Quarantine, Rahul Mehta
Rahul Mehta’s stories linger. They’re written in masterfully quiet strokes, crisp, clear language, and manage to manoeuvre poignantly through the complications of being gay, seeking social acceptance, losing love. The characters in Quarantine, openly gay Indian American men, must negotiate the swirling, stormy waters of “Western” cosmopolitanism and their families and cultural traditions.
In the first eponymous story, the narrator’s boyfriend asks him, on a visit to his home, “Why did you touch your grandfather’s feet?” He replies that it’s a sign of respect. “I know, but you don’t respect him.” There’s a tussle at the heart of Mehta’s stories, between all sorts of displacements.

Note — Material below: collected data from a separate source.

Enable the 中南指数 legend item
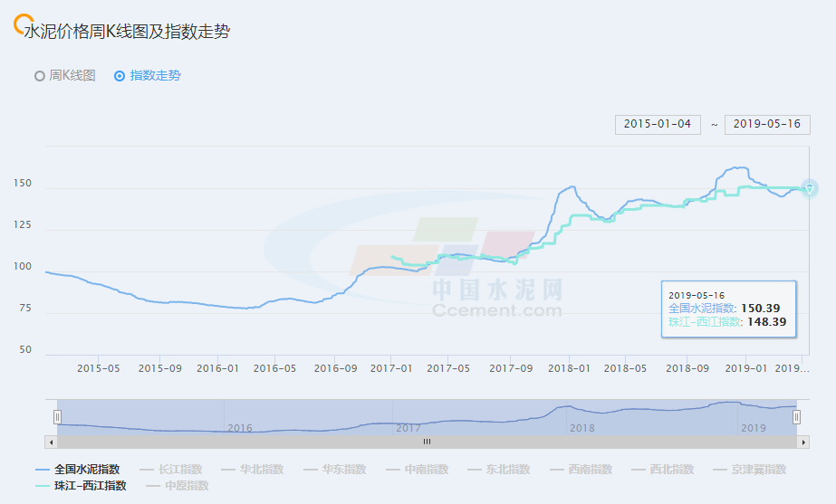 pos(417,470)

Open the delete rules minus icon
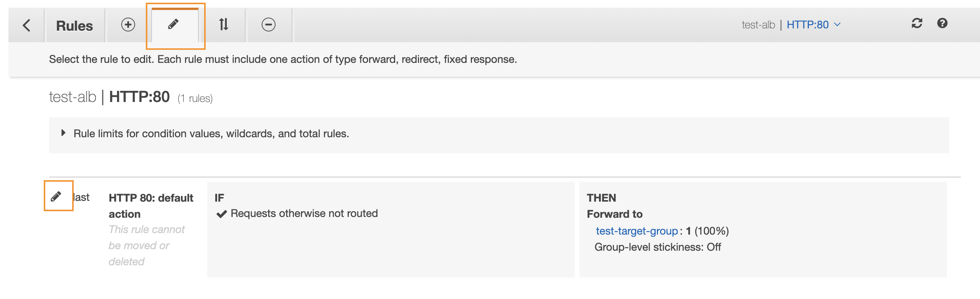coord(269,25)
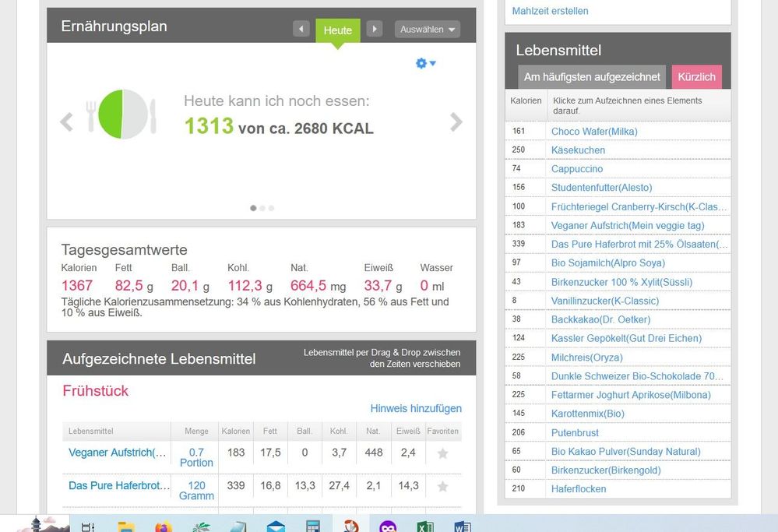The image size is (778, 532).
Task: Switch to the Kürzlich tab
Action: tap(696, 77)
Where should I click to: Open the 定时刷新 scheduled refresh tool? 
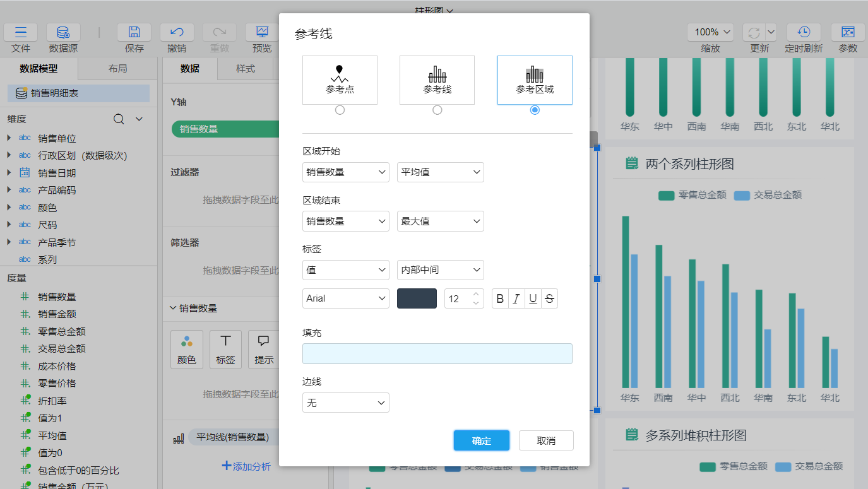tap(803, 32)
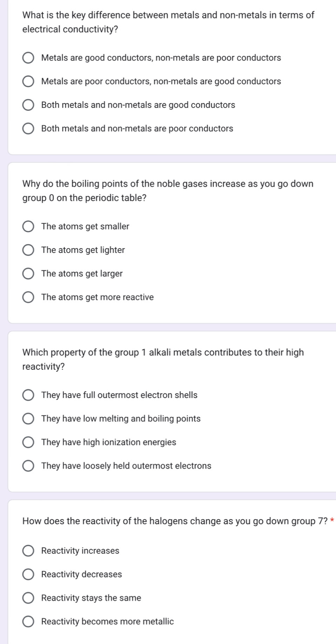Select 'Both metals and non-metals are poor conductors'
The image size is (336, 644).
[28, 129]
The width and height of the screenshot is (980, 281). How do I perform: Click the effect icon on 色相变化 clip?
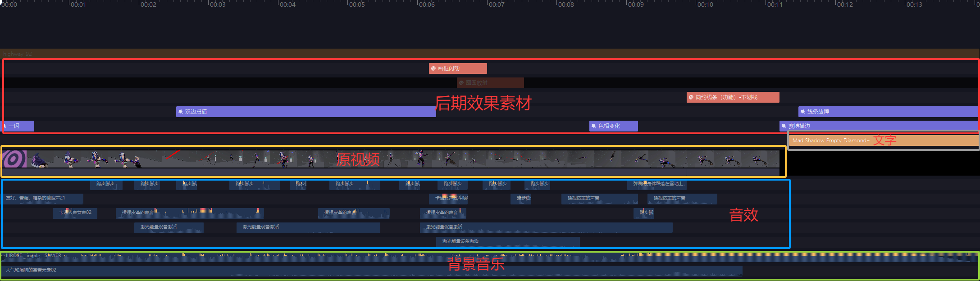pos(594,126)
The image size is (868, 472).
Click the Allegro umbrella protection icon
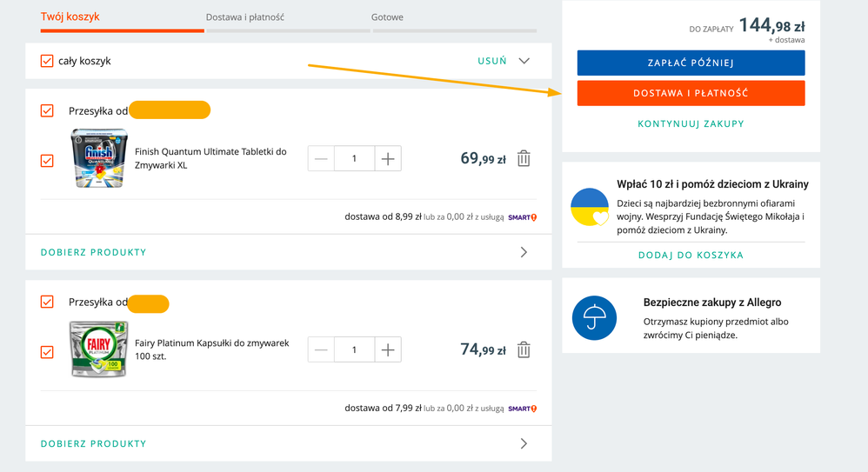[x=594, y=317]
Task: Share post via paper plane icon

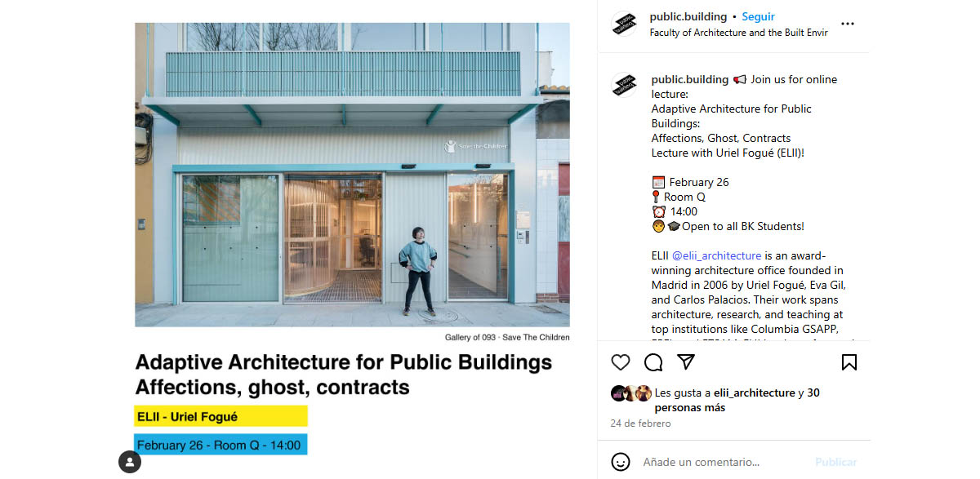Action: coord(686,362)
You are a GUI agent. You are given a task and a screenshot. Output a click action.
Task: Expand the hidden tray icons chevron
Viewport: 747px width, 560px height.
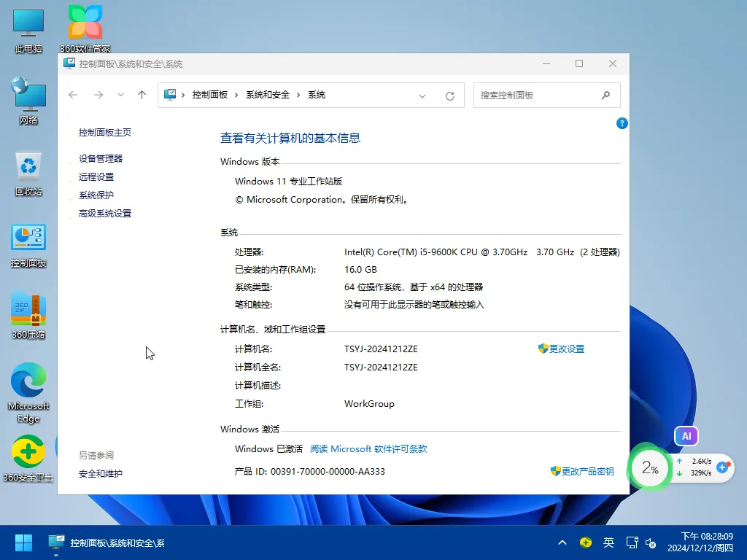562,543
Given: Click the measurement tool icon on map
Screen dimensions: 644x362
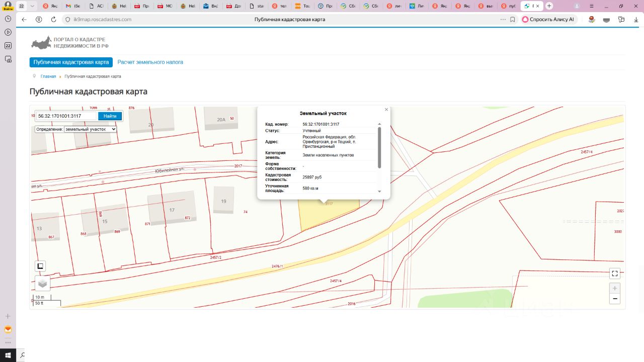Looking at the screenshot, I should coord(40,266).
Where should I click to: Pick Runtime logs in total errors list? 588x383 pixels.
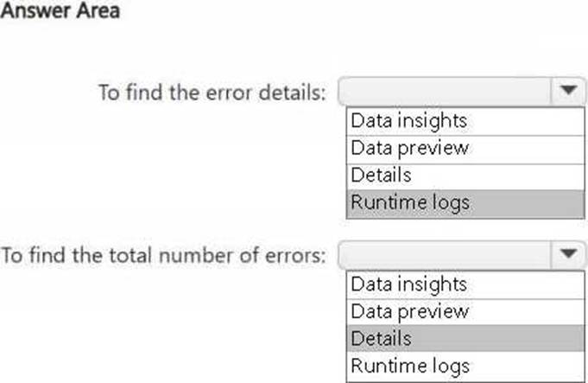click(465, 366)
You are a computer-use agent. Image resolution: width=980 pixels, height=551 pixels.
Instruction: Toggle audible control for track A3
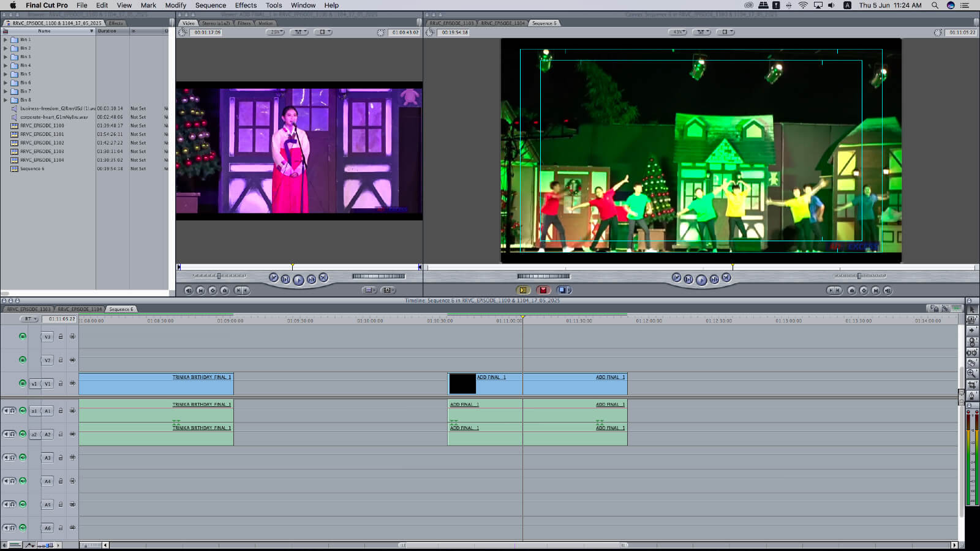23,457
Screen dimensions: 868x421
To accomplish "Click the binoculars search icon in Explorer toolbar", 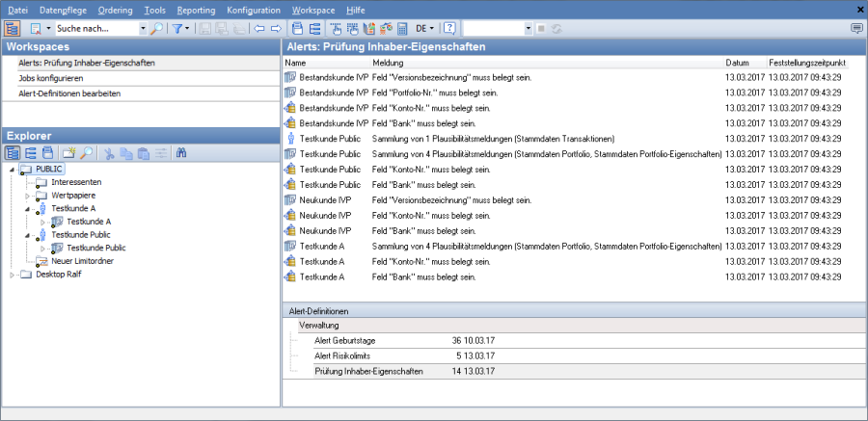I will [x=179, y=152].
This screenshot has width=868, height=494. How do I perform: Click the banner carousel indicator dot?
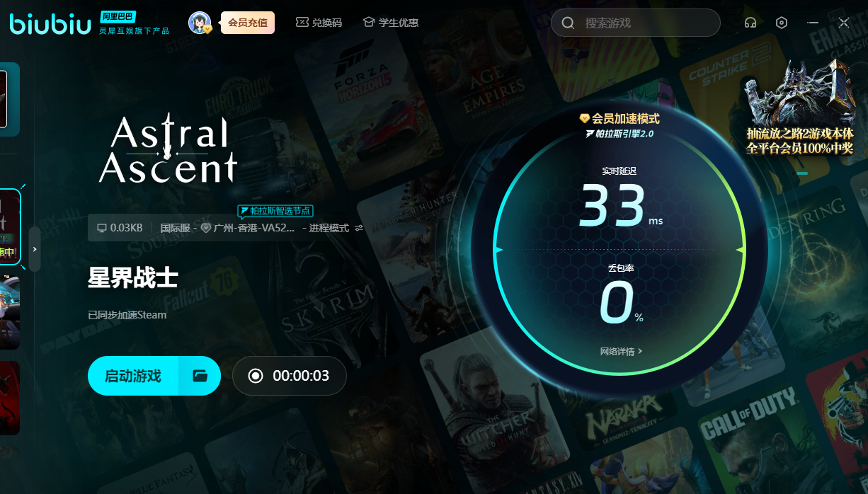coord(801,173)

Trying to Grow, Firdaus Kanga
Published in 1991, this semi-autobiographical novel is set in Mumbai, and recounts the life of a young boy born with Osteogenesis imperfecta, a Latin medical term for brittle bones. Daryus, (hence nicknamed Brit), may never grow to be taller than four feet, but as his mother says, “It’s the heights you reach that count, not the height you are.” And Trying to Grow, terrifically moving and funny, reaches far and high.
The book treats homosexuality as it should be – as if it did not matter. Because love and desire must simply be that ungendered. Brit occupies spaces of much marginalisation, he’s queer and physically specially abled, yet the book places him and his family right at the centre of life.
Janice Pariat is the author of a collection of short stories, Boats on Land, and a novel, Seahorse.